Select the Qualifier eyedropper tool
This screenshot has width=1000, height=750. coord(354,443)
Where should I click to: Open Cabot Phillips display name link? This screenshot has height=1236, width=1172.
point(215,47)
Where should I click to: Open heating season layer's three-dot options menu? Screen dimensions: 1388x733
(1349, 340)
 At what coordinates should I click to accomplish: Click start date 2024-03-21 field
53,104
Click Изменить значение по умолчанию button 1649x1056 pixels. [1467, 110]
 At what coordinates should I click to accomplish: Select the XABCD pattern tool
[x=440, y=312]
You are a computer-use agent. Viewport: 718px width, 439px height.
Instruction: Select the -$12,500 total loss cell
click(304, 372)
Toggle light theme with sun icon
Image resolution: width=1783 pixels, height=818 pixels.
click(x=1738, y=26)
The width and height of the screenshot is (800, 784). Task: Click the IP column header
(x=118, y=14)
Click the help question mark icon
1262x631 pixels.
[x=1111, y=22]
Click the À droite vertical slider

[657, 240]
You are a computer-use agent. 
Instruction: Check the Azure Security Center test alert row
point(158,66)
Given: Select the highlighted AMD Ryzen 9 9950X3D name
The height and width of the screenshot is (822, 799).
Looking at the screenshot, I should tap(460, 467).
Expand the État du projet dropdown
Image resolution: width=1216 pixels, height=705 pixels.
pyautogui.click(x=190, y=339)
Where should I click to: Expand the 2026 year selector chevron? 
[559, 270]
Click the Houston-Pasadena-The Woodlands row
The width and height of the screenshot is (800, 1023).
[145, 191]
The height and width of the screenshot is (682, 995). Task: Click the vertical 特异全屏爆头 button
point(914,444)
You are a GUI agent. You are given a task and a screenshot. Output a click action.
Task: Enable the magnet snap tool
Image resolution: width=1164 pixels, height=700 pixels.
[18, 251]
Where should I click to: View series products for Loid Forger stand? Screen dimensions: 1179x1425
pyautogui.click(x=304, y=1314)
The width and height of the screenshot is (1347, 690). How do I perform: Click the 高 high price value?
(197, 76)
-*-
◆ **TRY IT**: Only the lines from the one holding "Instruction: Check the" through the end of the records should appear in the answer, each repeated exactly.

◆ **RESPONSE TO THIS TASK**:
Instruction: Check the Azure Security Center test alert row
point(158,66)
Given: Select the highlighted AMD Ryzen 9 9950X3D name
The height and width of the screenshot is (822, 799).
Looking at the screenshot, I should tap(460, 467).
Expand the État du projet dropdown
Image resolution: width=1216 pixels, height=705 pixels.
pyautogui.click(x=190, y=339)
Where should I click to: Expand the 2026 year selector chevron? 
[559, 270]
Click the Houston-Pasadena-The Woodlands row
The width and height of the screenshot is (800, 1023).
[145, 191]
The height and width of the screenshot is (682, 995). Task: Click the vertical 特异全屏爆头 button
point(914,444)
You are a GUI agent. You are given a task and a screenshot. Output a click action.
Task: Enable the magnet snap tool
Image resolution: width=1164 pixels, height=700 pixels.
[18, 251]
Where should I click to: View series products for Loid Forger stand? Screen dimensions: 1179x1425
pyautogui.click(x=304, y=1314)
The width and height of the screenshot is (1347, 690). How do I perform: Click the 高 high price value?
(197, 76)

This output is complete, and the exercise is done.